:: Texto para revisão ::
##########

Evidentemente que não se pode diabolizar o certame, claro que não, que trouxe a seu tempo muita coisa positiva e inovadora; hoje, de inovador coisa nenhuma trás, o que prova o seu errado entendimento na base. O certame deveria servir – e pese a cópia do modelo espanhol que adoptamos – para incentivar o que de melhor pode uma tuna oferecer. Deveria servir para mostrar progressão de facto, dinamismo, pró-actividade tuneril. Ao invés, o que vamos vendo parecem fotocópias uns dos outros, sinal inequívoco da falência não do certame enquanto tal mas antes do entendimento refém que foi dele feito. Valho-nos alguns que já perceberam a verdadeira e importante função intrínseca de um certame de tunas.

A Escócia só percebeu que poderia ser Escócia quando os clãs se entenderam e deixaram, por isso, de arriar sacholadas uns aos outros. Deixaram de ser um conjunto disperso de clãs para serem um só clã e com isso a Escócia ganhou. Perceberam que só assim poderiam ser respeitados, dando-se desde logo ao respeito. Enquanto andarmos a medir as sacholadas que damos uns aos outros – e não só são dadas como ainda por cima se revezam a dar… – não vamos a lado algum. Haveria que parar com este círculo vicioso que, pasme-se, não aproveita a ninguém e muito menos interessa a quem está de fora do nosso pequeno grande mundo.

Será que o Quim das Iscas se preocupa com que tuna ganhou ou deixou de ganhar o festival de Assenaipas de Cima? O tipo vai para casa a debater o certame com a mesma garra, entusiasmo ou paixão com que debate um FCP/SLB? Chateia a mulher porque ganhou a tuna x e não a y? A vida vai mudar na Segunda-Feira lá na fábrica por causa disso??? O patrão vai aumentar os funcionários porque a tuna da faculdade dele ganhou o certame???

##########

:: Tarefa A ::
Extraia do texto sobre os certames de tunas o trecho entre "A Escócia só" e "pequeno grande mundo.", ambos incluídos, sem alterar nada.
:: Tarefa B ::
Por favor, escreva a continuação do texto sobre os certames de tunas a partir do ponto em que ele termina.
As linhas abaixo não têm qualquer relação com o texto sobre os certames de tunas.

:: Entradas de dados guardados ::
##########

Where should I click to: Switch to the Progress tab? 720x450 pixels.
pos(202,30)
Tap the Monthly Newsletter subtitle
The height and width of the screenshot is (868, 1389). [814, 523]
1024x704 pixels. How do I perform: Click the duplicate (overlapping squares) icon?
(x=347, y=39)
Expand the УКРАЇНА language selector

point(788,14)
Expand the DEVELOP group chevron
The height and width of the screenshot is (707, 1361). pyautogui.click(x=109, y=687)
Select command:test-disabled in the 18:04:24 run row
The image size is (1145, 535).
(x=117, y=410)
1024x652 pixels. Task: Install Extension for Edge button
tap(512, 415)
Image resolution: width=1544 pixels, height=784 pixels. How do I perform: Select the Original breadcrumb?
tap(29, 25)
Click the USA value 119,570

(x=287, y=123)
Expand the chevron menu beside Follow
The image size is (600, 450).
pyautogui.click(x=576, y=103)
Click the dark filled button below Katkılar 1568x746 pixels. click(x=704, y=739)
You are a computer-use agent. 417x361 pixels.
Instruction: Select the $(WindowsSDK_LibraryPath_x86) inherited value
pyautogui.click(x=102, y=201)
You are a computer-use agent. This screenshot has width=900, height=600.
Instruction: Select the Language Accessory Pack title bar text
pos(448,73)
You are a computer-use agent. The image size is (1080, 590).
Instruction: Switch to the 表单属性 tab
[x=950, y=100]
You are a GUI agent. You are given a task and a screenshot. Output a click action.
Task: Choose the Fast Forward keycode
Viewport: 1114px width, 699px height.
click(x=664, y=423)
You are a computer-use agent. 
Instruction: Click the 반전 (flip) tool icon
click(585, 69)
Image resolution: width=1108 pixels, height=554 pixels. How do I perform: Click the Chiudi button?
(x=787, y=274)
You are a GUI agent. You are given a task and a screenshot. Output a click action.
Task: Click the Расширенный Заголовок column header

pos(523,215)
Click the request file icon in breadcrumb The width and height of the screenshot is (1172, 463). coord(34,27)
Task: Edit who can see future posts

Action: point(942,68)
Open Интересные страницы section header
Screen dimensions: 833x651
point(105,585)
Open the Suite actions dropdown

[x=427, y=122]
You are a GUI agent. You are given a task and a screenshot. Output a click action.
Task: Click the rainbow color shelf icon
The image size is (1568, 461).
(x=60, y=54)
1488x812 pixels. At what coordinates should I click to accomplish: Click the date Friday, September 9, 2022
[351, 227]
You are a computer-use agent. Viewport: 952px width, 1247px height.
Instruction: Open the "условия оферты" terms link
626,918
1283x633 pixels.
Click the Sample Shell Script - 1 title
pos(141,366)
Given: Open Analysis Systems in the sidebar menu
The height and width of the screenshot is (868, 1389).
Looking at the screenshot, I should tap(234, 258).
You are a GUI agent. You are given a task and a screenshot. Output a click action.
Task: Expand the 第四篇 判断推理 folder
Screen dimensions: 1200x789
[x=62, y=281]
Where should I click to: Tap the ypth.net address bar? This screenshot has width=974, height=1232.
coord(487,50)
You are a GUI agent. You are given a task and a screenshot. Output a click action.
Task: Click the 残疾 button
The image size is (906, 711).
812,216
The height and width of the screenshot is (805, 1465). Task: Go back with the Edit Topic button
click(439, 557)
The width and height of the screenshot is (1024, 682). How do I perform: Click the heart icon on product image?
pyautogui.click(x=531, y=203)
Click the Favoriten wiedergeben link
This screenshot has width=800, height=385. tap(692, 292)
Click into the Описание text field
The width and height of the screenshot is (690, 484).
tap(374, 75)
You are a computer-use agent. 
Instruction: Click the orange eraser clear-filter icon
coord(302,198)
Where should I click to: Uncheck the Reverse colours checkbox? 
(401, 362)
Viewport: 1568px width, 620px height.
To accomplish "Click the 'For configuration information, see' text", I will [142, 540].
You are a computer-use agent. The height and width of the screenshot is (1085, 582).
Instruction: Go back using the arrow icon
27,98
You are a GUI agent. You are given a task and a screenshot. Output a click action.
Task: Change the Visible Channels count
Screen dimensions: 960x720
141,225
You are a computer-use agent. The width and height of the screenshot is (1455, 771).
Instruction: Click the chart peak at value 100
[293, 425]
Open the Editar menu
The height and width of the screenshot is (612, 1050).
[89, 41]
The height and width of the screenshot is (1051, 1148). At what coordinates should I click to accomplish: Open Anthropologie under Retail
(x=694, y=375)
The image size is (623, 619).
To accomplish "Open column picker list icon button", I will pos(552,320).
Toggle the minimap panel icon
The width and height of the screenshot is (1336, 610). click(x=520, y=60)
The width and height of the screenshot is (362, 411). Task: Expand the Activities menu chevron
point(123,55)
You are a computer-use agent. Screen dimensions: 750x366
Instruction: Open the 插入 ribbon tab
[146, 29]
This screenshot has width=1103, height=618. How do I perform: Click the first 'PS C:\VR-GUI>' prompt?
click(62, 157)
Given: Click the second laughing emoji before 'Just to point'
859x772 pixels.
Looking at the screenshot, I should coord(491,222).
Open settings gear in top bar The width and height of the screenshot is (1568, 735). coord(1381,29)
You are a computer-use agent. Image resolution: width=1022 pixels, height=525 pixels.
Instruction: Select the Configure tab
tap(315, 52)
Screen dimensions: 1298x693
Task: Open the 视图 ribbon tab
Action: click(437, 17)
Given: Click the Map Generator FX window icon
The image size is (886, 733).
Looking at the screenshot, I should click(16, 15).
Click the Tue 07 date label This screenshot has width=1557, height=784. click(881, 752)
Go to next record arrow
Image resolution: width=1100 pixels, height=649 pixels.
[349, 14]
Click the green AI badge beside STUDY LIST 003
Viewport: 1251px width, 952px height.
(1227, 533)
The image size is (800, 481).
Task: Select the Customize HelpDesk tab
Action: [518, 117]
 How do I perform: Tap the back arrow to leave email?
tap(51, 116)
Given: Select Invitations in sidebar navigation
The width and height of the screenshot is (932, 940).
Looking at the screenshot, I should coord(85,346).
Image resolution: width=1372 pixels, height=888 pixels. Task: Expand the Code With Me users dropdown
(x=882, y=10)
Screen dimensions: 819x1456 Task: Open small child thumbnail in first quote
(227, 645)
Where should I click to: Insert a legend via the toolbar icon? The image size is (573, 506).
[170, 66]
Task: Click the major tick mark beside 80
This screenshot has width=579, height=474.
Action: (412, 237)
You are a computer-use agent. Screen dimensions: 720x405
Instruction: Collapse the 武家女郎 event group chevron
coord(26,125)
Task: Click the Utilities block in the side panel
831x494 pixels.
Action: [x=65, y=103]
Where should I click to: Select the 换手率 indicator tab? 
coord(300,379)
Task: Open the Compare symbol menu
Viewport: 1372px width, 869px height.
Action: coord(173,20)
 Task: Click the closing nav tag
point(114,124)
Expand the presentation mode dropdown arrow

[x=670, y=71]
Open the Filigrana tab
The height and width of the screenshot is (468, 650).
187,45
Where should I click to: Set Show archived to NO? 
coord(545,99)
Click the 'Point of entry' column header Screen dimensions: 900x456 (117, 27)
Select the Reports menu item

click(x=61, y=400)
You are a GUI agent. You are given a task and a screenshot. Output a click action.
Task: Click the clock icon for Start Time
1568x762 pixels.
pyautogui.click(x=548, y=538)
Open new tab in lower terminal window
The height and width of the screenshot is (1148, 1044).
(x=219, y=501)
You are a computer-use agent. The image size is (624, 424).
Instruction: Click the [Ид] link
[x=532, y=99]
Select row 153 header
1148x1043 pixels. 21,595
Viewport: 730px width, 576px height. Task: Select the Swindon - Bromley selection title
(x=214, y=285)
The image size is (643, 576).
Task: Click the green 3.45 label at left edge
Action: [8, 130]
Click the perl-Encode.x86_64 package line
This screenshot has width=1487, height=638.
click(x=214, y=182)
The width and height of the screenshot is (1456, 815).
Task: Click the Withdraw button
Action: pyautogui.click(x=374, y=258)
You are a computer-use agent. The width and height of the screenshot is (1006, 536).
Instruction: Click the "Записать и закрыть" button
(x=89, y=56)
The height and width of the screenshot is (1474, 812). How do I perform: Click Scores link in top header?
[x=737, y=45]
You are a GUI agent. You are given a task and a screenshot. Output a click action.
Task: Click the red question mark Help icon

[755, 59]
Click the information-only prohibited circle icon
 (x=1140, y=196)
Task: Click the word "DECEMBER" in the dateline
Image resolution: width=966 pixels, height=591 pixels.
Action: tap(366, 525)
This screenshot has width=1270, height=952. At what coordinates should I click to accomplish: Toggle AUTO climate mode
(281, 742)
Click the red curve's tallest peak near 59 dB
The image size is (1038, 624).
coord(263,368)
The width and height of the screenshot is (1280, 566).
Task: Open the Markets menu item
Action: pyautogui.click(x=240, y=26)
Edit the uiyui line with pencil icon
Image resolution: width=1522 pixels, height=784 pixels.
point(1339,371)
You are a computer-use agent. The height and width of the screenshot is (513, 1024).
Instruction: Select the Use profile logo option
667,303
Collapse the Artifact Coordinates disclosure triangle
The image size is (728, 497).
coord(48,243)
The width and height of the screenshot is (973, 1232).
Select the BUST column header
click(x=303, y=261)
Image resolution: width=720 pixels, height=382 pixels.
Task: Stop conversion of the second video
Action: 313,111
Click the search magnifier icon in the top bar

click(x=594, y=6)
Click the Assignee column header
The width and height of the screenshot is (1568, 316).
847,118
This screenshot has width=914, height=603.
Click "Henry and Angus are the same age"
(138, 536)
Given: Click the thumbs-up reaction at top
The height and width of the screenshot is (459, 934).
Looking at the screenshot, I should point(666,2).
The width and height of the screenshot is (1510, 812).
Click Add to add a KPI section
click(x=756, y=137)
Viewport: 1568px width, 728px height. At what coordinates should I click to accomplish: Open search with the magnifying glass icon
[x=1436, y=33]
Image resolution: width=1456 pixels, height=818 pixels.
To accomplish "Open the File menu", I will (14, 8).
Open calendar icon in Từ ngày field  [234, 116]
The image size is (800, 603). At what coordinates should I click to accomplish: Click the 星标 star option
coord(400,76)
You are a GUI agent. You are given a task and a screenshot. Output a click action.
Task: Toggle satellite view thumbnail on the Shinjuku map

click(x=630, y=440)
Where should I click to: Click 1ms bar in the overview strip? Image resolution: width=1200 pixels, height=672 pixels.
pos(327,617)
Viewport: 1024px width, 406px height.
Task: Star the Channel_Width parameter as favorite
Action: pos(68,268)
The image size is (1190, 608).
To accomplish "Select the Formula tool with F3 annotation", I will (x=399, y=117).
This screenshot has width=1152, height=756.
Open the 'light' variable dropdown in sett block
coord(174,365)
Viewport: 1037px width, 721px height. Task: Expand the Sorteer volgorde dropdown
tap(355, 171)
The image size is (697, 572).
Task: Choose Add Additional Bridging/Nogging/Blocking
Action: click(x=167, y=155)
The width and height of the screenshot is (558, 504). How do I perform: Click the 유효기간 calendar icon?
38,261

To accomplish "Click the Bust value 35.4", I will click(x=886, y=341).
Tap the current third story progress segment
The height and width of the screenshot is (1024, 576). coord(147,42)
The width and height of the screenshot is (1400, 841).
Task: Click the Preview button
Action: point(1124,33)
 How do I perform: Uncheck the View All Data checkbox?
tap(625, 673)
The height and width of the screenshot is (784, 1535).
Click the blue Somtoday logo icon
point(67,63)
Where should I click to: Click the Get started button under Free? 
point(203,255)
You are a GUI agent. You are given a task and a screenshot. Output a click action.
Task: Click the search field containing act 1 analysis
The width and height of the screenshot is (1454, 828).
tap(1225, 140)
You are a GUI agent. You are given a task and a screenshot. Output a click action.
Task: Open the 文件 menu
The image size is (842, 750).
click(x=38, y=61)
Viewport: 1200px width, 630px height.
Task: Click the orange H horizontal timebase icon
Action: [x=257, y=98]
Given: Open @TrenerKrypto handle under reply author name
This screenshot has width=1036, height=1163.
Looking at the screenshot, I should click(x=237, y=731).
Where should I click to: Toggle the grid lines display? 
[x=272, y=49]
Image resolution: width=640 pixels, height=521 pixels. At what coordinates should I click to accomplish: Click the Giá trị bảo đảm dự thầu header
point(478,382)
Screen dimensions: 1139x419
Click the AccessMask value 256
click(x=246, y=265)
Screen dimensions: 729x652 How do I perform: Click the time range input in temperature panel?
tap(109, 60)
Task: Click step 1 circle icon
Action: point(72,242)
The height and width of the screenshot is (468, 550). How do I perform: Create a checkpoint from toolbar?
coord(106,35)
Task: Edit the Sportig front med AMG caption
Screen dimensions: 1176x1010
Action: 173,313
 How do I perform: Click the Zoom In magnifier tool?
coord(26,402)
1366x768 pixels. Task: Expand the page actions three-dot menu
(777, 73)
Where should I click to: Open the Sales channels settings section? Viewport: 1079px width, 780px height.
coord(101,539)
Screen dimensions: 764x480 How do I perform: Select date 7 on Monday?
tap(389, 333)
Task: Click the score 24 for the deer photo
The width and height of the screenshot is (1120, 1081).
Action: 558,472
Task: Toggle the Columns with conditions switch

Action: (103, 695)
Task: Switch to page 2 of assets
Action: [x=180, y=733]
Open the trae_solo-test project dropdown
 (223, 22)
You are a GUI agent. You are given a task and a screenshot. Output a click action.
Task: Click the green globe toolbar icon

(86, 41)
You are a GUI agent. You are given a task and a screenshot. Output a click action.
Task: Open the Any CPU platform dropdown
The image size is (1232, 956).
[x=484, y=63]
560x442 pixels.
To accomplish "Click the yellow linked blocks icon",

##########

:: Caixa de resposta A ::
A Escócia só percebeu que poderia ser Escócia quando os clãs se entenderam e deixaram, por isso, de arriar sacholadas uns aos outros. Deixaram de ser um conjunto disperso de clãs para serem um só clã e com isso a Escócia ganhou. Perceberam que só assim poderiam ser respeitados, dando-se desde logo ao respeito. Enquanto andarmos a medir as sacholadas que damos uns aos outros – e não só são dadas como ainda por cima se revezam a dar… – não vamos a lado algum. Haveria que parar com este círculo vicioso que, pasme-se, não aproveita a ninguém e muito menos interessa a quem está de fora do nosso pequeno grande mundo.

:: Caixa de resposta B ::
Gosto de festivais, apesar de tudo. Como gosto de encontros, jantares, serenatas e digressões; no gosto, não muda muita coisa. Porque às tantas o faço por gosto, simplesmente. Não é o festival a Al Qaeda das tunas, nada disso. Só o é para algumas mentes que não conseguem perceber uma simples coisa: o festival é apenas UMA das várias manifestações que uma tuna por excelência pode e deve exercer na sua vivência quotidiana. Apenas UMA; não “A” actividade única, supra, ultra, top, pop. Não. Haja certames mas haja também tudo o resto. E isso, meus amigos, só depende…de nós.

Olhem para os espanhóis, aqui mesmo ao lado. Nós, na nossa saloia “aljubarroteirice” nem sequer conseguimos perceber porque raio eles sobreviveram à abolição do Traje, a Reis, a Presidentes da então 1ª e 2ª Repúblicas espanholas, às autonomias, à ETA, a Franco e até sobrevivem ao Zapatero. Lá vão, citando Carlos Tê, “sempre na sua, sempre cheios de speed”. Era este “speed” que tínhamos e que, hoje, só o vemos…em palco.

Comentários

causa nobre disse…
"a novidade tinha como aliada a permissividade e até alguma libertinagem, desculpando-se à malta das tunas tudo e mais alguma coisa porque era irreverente, engraçada e até animava um país que tinha vindo de um longo período sisudo e carrancudo de seriedade imposta unilateralmente. A malta das tunas era fixe, como o era o Soares, pois então! Era a malta da PGA que agora se vingava fortemente, em suma, e os pais, Reitores e afins até achavam graça e, pasme-se, até incentivavam. Arrumou-se os ZX Spectrum e descobriu-se os bandolins, cavaquinhos e pandeiretas. Até o Governo, então, ajudou à festa, abrindo Universidades por todos os lados – hoje, sintomaticamente, fecha-as…".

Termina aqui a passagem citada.